Duncan Mackay explains how the dash for cash is manipulated by the world’s top athletes
A FUNNY thing happened to Moses Kiptanui on his way to winning a third 3 000m steeplechase title in Gothenburg recently. He suddenly slowed down when he realised he might break the world record. “I want to save that for Zurich,” the Kenyan admitted.
There Kiptanui converted his gold medal into the real thing. One of his prizes for his epoch-making performance of 7:59.18 — the first man under eight minutes — was a 1,2kg bar of gold. In addition to his $7 000 prize money, he received a cash bonus of $50 000, another $50 000 just for turning up and bonuses worth $25 000 from his kit sponsors, Reebok,
Kiptanui is also in line to pick up one of the 20 bars of gold available for athletes who win their specialities at each of the “Golden Four” meetings — Oslo, Zurich, Berlin and Brussels. Having won in Oslo, Linford Christie can also take home one of the gold bars after his miraculous comeback in Zurich.
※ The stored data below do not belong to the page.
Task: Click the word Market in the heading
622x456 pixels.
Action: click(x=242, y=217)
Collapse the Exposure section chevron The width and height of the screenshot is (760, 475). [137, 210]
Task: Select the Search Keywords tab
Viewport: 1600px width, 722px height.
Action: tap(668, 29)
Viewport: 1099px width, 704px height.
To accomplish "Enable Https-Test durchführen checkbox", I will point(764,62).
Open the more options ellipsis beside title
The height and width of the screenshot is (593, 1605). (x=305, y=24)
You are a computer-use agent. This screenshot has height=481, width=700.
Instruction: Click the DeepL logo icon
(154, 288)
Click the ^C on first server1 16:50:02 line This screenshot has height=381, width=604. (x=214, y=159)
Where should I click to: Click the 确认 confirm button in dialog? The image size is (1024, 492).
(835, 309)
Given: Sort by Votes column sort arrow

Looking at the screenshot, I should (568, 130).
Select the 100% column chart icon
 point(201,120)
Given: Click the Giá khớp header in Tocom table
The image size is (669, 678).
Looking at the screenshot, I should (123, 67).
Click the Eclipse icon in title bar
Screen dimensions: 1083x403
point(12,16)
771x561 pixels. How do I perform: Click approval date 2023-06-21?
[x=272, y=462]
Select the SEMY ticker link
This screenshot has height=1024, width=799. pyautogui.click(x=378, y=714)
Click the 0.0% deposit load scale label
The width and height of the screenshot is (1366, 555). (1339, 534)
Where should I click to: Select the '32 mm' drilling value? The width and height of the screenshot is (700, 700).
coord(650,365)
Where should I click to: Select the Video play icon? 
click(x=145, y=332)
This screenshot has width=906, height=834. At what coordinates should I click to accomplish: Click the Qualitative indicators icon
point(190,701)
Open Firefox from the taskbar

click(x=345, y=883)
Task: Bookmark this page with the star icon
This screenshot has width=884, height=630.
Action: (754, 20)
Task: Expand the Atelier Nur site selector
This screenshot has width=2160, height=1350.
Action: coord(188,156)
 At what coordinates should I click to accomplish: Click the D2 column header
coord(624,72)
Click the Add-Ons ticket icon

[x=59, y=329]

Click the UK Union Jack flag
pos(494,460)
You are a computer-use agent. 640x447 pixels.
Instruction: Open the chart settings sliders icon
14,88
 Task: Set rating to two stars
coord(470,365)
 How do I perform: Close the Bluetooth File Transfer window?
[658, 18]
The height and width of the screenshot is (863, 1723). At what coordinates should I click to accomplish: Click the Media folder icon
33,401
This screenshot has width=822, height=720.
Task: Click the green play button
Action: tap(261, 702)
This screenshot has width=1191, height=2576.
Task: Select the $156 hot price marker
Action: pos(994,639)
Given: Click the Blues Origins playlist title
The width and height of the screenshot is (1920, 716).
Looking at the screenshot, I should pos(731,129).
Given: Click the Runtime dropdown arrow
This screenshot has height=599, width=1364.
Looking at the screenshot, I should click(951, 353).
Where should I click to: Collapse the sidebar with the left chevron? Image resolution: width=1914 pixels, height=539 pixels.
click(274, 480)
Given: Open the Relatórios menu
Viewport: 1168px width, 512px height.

The Golden Four meetings, bankrolled by sponsorship and TV, are virtually the athletics equivalent of the grand slam in tennis, with the $5-million Zurich event track’s Wimbledon — “the Olympics in two hours”.
The London Grand Prix, promoted by the British Athletic Federation on a budget of $800 000, is more like Eastbourne in comparison.
With such big money on the line, who’s to blame Kiptanui and Ethiopia’s Haile Gebresilasie for conserving energy for Zurich? After winning the 10 000m in Gothenburg, Gebresilasie missed the rest of the championship to save himself. There he produced one of the great performances of all time, taking nearly 11 seconds off the 5 000m record and setting new figures of 12: 44.39 to earn the same as Kiptanui.
Athletes usually have a very short period in their lives when they are fit and strong enough to break world records.
Unless they are Sergey Bubka, of course. The Ukrainian pole vaulter has redefined the art of cashing in by being able to raise his world best a centimetre at a time — a luxury denied to other record-breakers such as Britain’s Jonathan Edwards. Bubka, who earns $80 000 in bonuses every time he breaks the world record, has achieved the feat 35 times.
Yet, despite the fact that the sport’s top performers are millionaires, the International Amateur Athletic Federation are no closer to dropping “amateur” from their title than they were in 1912, the last time the world’s best athletes assembled in Sweden for a major event, the Olympic Games.
The Games are remembered for the legendary American Jim Thorpe, who won gold medals for pentathlon and decathlon but was later ordered to return them to the International Olympic Committee after it was discovered he had played baseball for $25 per week. Thorpe thus became the most celebrated victim of the injustice of the brand of amateurism espoused by men like wealthy American industrialist Avery Brundage, president of the IOC from 1952-72. He described the Olympics as “a revolt against 20th century materialism — a devotion to the cause and not the reward”.
The IAAF, one of sport’s richest organisations, pull in around $70-million annually. Yet until now they have refused to bow to the demands of athletes and offer prize money to their world champions, preferring instead to award Mercedes cars they have bought at cost from the manufacturers. But as Linford Christie said when he was given his in Stuttgart two years ago: “I’ve already got one of these at home — and it’s bigger than the one they’re giving me here.”
Gebresilasie would have valued cash more than the Mercedes he won in Gothenburg. He also won one in Stuttgart, but has never had time to learn to drive and for two years it has been sitting on the dealers’ forecourt in Addis Ababa. “I go and sit in it, switch on the radio and pretend I’m driving,” the Ethiopian said. What will he do with this latest one? “Park it next to my other one.”
For several years, the International Association of Athlete Representatives have been pressing the IAAF to offer more than $11-million in prize money — as well as medals — at the world championships. They want $100 000 for first place scaled down to $5 000 for eighth. A world record would be rewarded with $100 000. Instead, the IAAF has increased significantly the prize money available in the Mobil Grand Prix.
Since 1993, they have totalled $2.3-million for the 17 meetings (mostly for the final, this year to be held in Monte Carlo), with $100 000 for the overall best male and female athlete and $30 000 for each individual
But it seems the IAAF president, Primo Nebiolo, not insensitive to the demands of the elite, now realises that this is no longer enough. If the world championships are to retain their status he must ignore the 99 percent of competitors who remain true to the Corinthian ethos preached by Brundage. So $6-million in prize money will almost certainly be available at the 1997 Athens championships.
As Leroy Burrell, the world 100m record-holder, once told The Wall Street Journal: “We aren’t in this sport because we like it, or we want to earn our way through school. We’re in it to make money.”